EXERCISE DETAILS => Could you find every line in the entries below that holds the word "agent" and copy it?
+ + +
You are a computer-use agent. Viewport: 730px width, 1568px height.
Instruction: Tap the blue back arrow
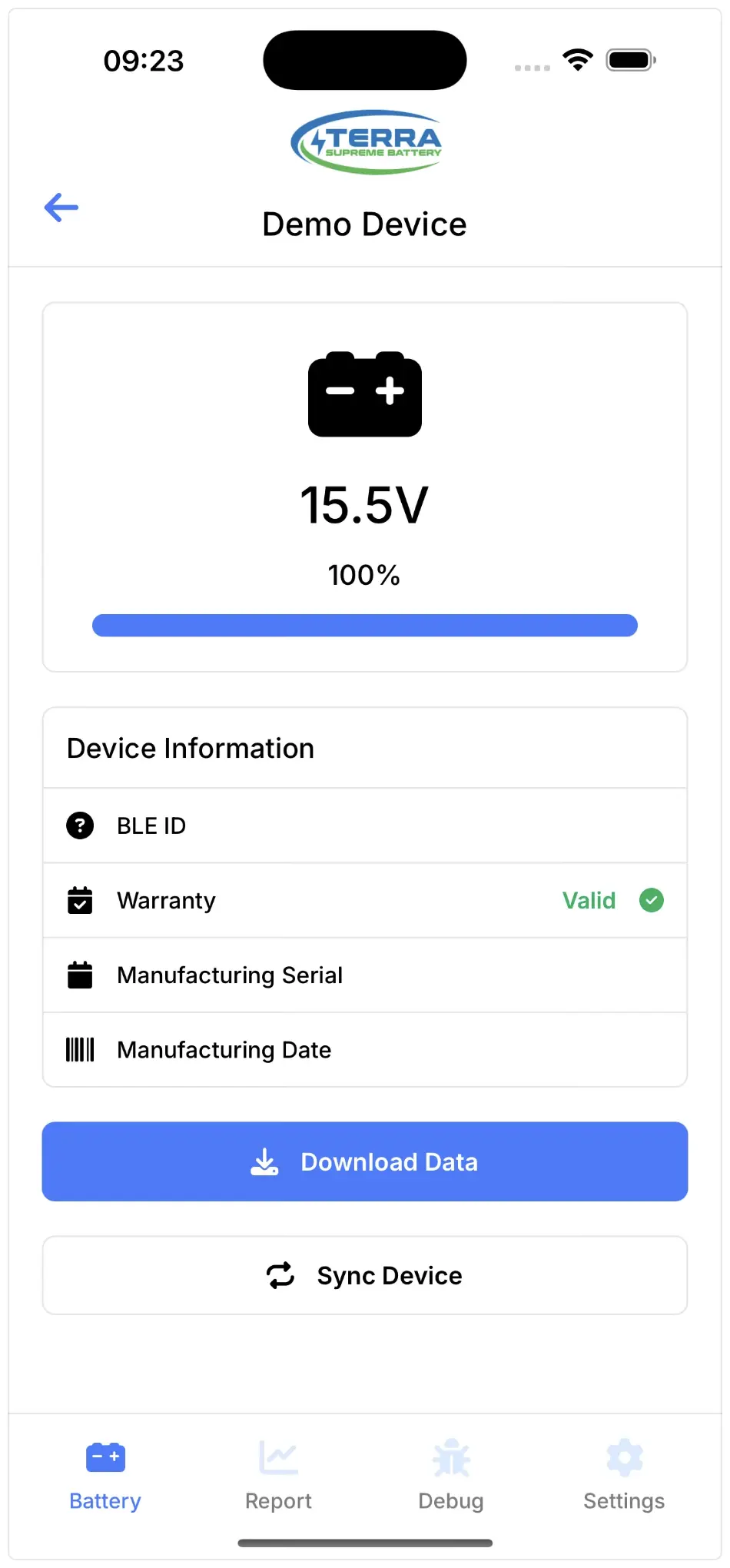[x=61, y=208]
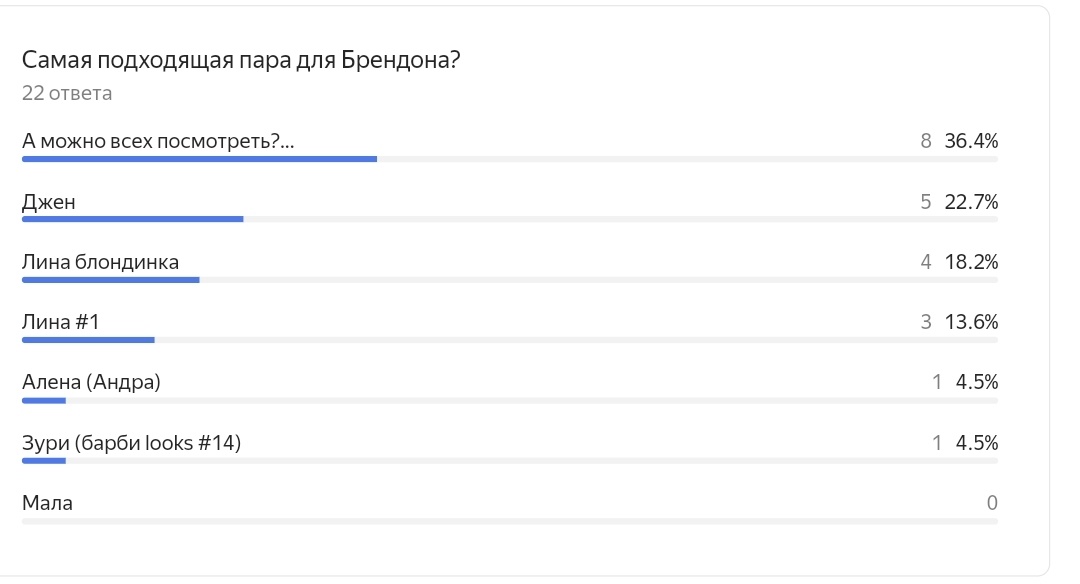1080x584 pixels.
Task: Click the blue bar under Зури
Action: (43, 460)
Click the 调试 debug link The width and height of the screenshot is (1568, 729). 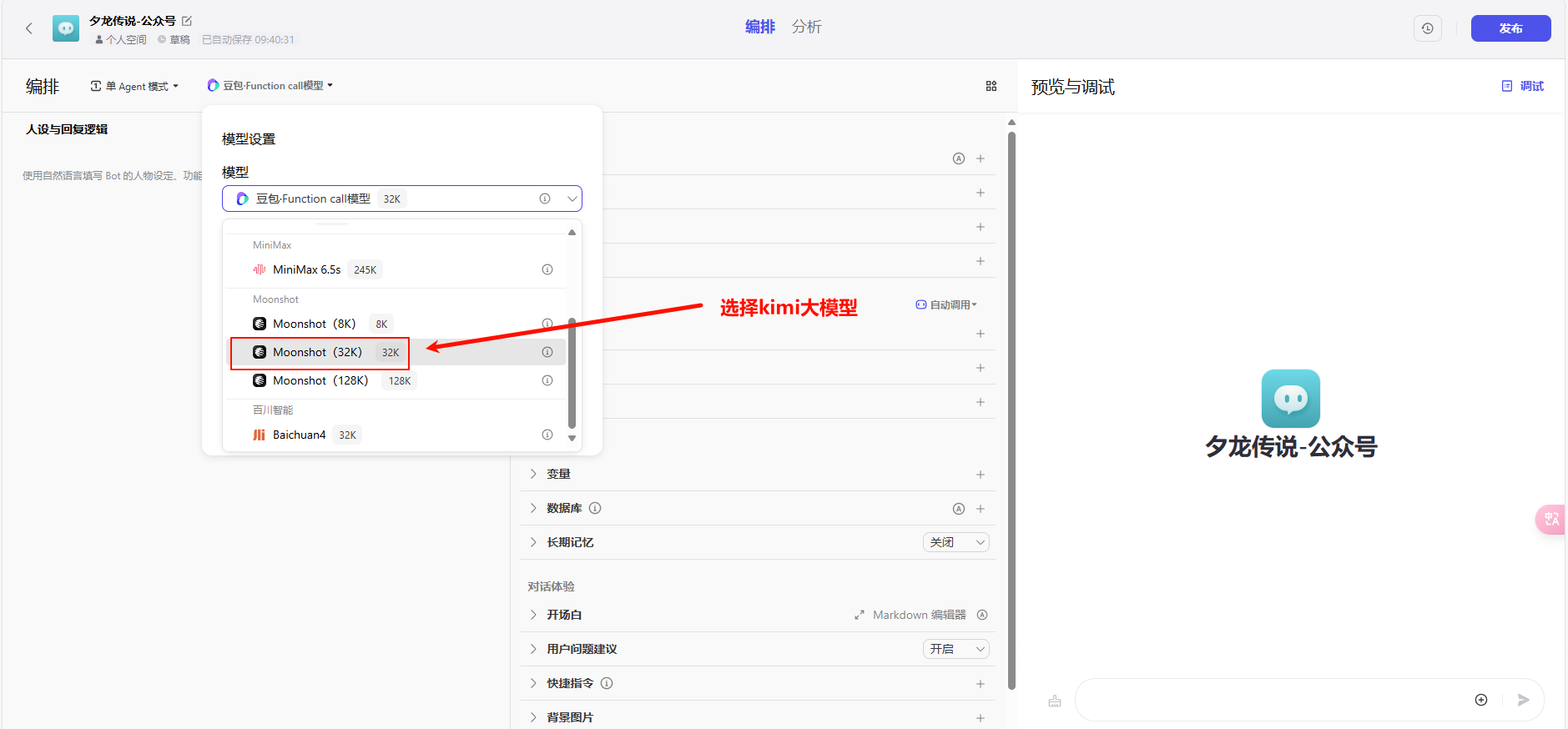point(1523,86)
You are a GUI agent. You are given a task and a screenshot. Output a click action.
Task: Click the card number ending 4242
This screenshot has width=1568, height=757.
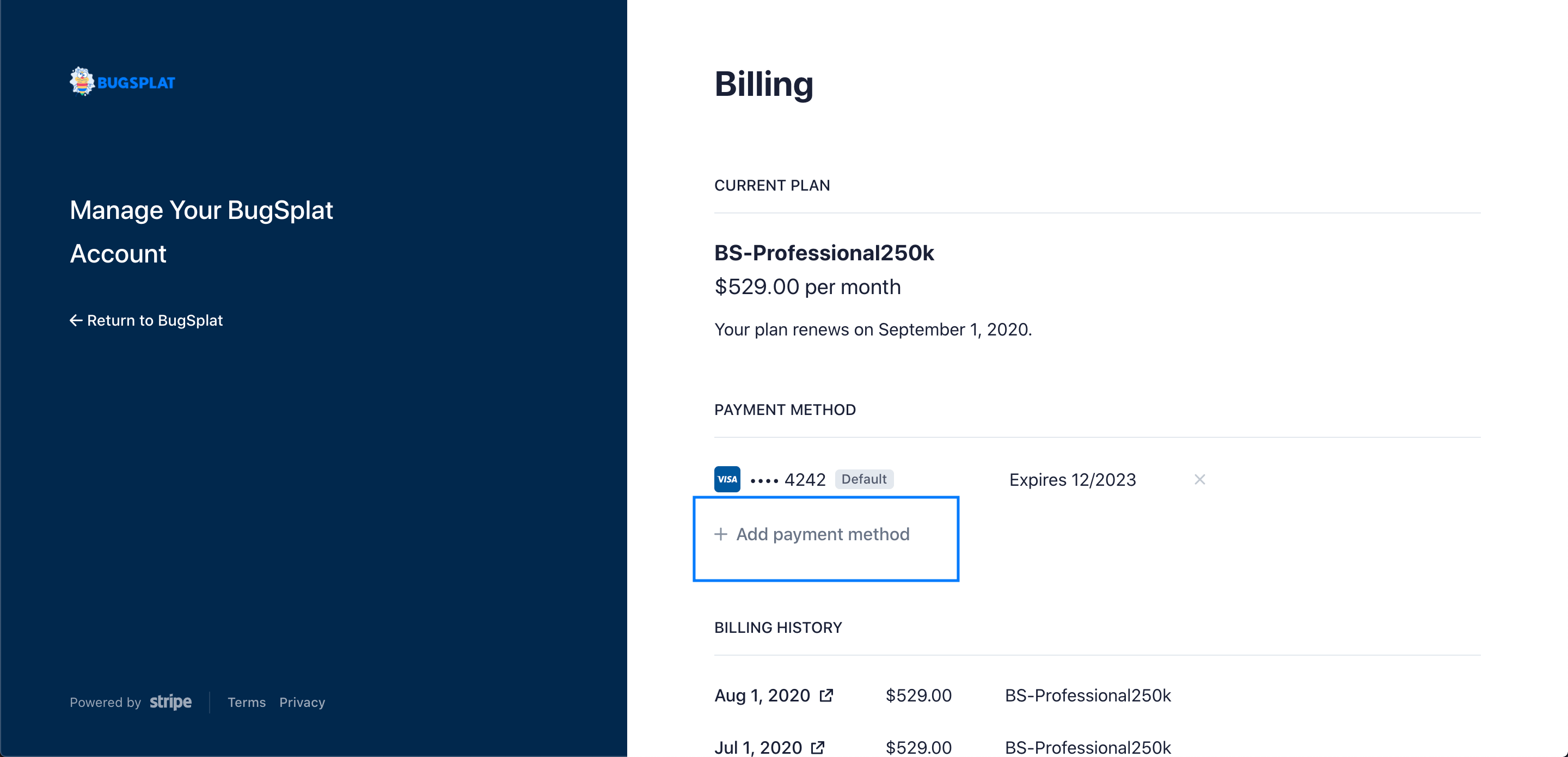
+ + +
WORKED SOLUTION =>
You are a computer-use agent. Viewport: 730px width, 1568px height.
You are a GUI agent. You are given a task and a screenshot. Output a click action.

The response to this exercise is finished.